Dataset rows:
## start
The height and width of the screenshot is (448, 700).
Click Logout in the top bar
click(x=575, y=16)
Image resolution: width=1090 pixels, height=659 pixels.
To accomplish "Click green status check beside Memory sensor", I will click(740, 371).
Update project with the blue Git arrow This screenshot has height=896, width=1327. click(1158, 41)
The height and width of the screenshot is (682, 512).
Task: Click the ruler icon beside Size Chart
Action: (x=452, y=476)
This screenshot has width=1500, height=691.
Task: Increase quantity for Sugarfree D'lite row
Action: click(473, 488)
## end
Put every line of the dataset rows above into a Markdown table with two columns, No. and Line, numbering each line in order and leaving out blank lines.

| No. | Line |
|---|---|
| 1 | The height and width of the screenshot is (448, 700). |
| 2 | Click Logout in the top bar |
| 3 | click(x=575, y=16) |
| 4 | Image resolution: width=1090 pixels, height=659 pixels. |
| 5 | To accomplish "Click green status check beside Memory sensor", I will click(740, 371). |
| 6 | Update project with the blue Git arrow This screenshot has height=896, width=1327. click(1158, 41) |
| 7 | The height and width of the screenshot is (682, 512). |
| 8 | Task: Click the ruler icon beside Size Chart |
| 9 | Action: (x=452, y=476) |
| 10 | This screenshot has width=1500, height=691. |
| 11 | Task: Increase quantity for Sugarfree D'lite row |
| 12 | Action: click(473, 488) |